The Skeleton

Before I attended the Glastonbury music festival in 2005, I would always say “I go to Edinburgh every year” when other hairy people asked me if I’d ever been to a festival.

I’d know they wouldn’t be happy with this response of course: they meant music festival – and specifically in the one-weekend, sensory-overload, drug-fueled, covered in mud sort of way but my reply about Edinburgh was my punishment to them for being overly presumptive.

If you’re not going to include literature, comedy, theatre or film festivals under your schema of ‘festivals’ then don’t speak to me. You’re prejudiced against squares, you are. Why aren’t you at home listening to music by faux-squares like the Kaiser Chiefs or something?

I’d like to come up with a retort for the similarly presumptive “Who do you support?” question which doesn’t involve football or the supporting of one’s legs in return for their supporting of one.

The best I can come up with is: “Who? Who? I think you mean WHOM! Arsenal!”

The fans of footy don’t like this sort of banter though and pointing out grammatical inaccuracies to them is a good way of finding yourself reduced to your component molecules.
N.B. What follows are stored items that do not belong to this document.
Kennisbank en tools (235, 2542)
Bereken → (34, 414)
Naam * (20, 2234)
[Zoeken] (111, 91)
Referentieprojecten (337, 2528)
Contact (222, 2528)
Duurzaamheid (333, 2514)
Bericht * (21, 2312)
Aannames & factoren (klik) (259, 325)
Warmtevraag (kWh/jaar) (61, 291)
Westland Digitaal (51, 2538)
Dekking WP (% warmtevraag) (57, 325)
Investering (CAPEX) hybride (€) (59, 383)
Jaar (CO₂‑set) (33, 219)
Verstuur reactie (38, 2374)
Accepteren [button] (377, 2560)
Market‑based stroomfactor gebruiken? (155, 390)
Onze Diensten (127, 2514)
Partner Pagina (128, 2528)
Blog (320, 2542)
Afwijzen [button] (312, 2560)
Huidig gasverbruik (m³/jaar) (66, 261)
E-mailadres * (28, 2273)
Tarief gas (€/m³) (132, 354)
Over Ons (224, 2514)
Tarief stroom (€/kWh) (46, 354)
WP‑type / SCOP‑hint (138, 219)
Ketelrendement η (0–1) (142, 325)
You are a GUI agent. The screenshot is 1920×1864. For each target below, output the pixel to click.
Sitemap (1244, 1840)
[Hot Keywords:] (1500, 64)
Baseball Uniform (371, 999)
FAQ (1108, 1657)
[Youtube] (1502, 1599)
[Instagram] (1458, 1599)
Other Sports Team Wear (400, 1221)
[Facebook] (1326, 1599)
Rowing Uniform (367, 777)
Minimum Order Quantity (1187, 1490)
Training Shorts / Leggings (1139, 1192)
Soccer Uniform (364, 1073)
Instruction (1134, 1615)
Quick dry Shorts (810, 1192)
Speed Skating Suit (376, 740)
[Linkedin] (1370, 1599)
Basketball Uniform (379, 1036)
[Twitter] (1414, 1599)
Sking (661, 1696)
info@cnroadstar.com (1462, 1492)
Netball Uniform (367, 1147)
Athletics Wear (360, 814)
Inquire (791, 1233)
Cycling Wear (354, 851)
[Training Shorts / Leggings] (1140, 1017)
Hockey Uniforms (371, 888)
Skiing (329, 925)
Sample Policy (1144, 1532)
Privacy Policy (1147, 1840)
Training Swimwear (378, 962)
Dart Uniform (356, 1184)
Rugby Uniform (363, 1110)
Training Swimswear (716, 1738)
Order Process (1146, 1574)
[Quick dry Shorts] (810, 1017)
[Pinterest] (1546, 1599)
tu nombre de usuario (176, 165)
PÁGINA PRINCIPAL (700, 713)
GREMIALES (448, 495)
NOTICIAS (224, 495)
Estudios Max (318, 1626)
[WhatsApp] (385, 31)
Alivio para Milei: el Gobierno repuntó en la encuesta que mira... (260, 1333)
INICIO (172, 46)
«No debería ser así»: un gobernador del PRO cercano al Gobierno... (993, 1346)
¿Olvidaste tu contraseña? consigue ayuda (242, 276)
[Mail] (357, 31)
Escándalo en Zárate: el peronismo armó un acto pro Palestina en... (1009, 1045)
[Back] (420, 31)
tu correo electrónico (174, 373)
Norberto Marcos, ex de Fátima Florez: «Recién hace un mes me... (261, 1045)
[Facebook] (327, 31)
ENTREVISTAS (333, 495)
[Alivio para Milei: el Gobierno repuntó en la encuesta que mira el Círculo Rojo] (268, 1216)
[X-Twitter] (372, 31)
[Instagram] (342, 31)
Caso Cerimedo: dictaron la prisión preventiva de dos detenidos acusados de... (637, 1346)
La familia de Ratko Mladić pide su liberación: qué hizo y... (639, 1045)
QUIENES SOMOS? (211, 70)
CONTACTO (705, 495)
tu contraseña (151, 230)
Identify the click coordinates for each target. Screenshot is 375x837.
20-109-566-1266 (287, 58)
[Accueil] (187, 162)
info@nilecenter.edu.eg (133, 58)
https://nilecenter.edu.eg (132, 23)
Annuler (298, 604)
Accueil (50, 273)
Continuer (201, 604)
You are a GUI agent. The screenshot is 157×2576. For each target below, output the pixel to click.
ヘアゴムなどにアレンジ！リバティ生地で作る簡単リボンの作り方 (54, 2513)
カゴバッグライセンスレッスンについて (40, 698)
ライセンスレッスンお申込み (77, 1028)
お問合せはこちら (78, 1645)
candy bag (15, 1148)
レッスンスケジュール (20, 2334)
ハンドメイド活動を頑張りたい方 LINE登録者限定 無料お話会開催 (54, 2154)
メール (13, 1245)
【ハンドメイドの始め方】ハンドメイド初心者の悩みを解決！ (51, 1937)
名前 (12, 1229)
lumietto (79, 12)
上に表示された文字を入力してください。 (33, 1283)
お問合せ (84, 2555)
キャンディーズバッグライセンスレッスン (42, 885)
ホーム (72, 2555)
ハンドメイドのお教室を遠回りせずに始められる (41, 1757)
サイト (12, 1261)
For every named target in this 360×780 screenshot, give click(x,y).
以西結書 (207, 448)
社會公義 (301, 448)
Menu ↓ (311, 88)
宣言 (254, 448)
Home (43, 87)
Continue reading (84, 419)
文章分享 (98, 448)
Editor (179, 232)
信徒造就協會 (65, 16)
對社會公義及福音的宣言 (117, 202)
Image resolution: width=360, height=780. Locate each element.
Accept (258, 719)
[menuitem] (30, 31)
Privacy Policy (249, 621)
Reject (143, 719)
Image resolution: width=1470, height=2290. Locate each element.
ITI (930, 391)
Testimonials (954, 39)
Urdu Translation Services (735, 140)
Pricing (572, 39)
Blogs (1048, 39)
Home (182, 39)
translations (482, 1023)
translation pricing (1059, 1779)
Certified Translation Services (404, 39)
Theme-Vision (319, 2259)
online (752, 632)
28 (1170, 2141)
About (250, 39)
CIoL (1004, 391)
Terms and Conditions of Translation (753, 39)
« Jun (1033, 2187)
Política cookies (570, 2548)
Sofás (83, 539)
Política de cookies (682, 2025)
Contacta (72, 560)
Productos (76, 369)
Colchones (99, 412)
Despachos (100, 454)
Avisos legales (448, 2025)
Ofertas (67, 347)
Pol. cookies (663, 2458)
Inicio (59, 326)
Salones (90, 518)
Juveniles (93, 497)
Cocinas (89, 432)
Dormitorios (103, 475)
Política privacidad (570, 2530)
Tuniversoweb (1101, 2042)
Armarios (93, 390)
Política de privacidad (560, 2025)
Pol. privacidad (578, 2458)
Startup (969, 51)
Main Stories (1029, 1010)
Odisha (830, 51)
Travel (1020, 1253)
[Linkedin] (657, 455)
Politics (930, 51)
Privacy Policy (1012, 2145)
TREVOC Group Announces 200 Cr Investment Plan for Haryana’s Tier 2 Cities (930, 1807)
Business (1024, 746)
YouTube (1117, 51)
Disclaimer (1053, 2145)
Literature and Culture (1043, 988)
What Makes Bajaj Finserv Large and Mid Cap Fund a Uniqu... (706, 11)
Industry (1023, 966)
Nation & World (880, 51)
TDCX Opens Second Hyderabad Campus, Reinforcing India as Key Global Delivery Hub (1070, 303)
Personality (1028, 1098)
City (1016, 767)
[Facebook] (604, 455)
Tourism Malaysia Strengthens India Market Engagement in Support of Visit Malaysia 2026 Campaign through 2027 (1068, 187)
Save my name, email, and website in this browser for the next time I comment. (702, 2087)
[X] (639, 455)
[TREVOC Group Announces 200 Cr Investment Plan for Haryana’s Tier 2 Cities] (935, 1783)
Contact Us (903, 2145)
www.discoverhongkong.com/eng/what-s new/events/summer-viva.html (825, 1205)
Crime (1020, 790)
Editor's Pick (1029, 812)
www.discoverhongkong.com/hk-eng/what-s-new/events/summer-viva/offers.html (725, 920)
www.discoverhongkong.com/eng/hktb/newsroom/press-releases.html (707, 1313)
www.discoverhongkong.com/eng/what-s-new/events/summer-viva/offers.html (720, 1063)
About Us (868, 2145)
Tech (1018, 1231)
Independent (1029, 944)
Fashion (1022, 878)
Last week resulted in multiple sojourns to Edinburgh to soak up the foamy suds of the now-in-full-swing Festival. Now that I’m there with plenty of real music festival experience to compare it too, I realize that the two sorts of festival are remarkably similar experiences. Both involve lots of slow walking about in orderly lines.

Saturday in particular involved a lot of this sort of shuffling but was otherwise great and summed up everything I love about festival Edinburgh. I spent most of the time hanging out in the marquee of Luke Wright’s Poetry Party, drinking cheap beer and listening to the UKs best poets (Tim Turnbull, Martin Newall, John Hegley among others) for free, surrounded by wonderful friends.

After that, a quick trip to see Simon Munnery doing Phone Book Live and then himself again with Miles Jupp in the brilliant Johnson and Boswell: Late But Live.

My strangest Fringe experience of the year (so far) took place while poking around the market at Grass Market. A man was selling peculiar and slightly grotesque objects – which might have appealed to Lord Whimsy in a particularly peculiar mood. The salesman beckoned theatrically at a large Aleister Crowley-looking goth who had come up to his table to browse and directed him to the boot of his car.

I overheard him saying to the bald, six-foot goth in floor-length leather jacket, “Come and have a look at this skeleton”.

From the boot of the car a box not much bigger than a shoe box (but not yet a shoe box!) was revealed and presented to the goth in a carefully balanced fashion. The way it was handled by the salesman suggested that the contents must have been highly fragile.

The goth looked at it carefully but unemotionally. I recall specifically that he held his head at a slanted angle akin to a curious emu investigating a hedgehog turd.

Apparently unimpressed, the goth floated away, leathers swishing behind him. I swear I heard a crack of thunder.

The salesman shrugged and put the box away.

I suppose I could have gone and investigated this peculiarity for myself but it was raining and I needed a wee.

But I wonder now what sort of skeleton could have been in the box. A human baby? A small animal? A single skull? I prefer to imagine that it was some sort of carnival grotesquery – a Fiji Mermaid or an Angel or an extra-terrestrial.

Due to my temporary lack of investigative spirit, the readers of this blog will have to remain unsatisfied. Sorry about that. No closure to this anecdote, fatty.

Back in my theatre days (oh yes), we used to play a warm-up game called “What’s in the box?”, devised by yours truly. An empty box was passed around the characters of the play (who had collectively decided beforehand on the imaginary contents); each of them would react in away according to their character and a single onlooker would have to hazard a guess. Of course, it was usually a severed cock.

I motion that we, the livejournal community, play a little game of “what’s in the box?” right now by utilising the limited data of the goth’s expression. We are cheating, I suppose, by having knowledge of the boney truth: the box contained a skeleton. But what kind, you schlub, What kind?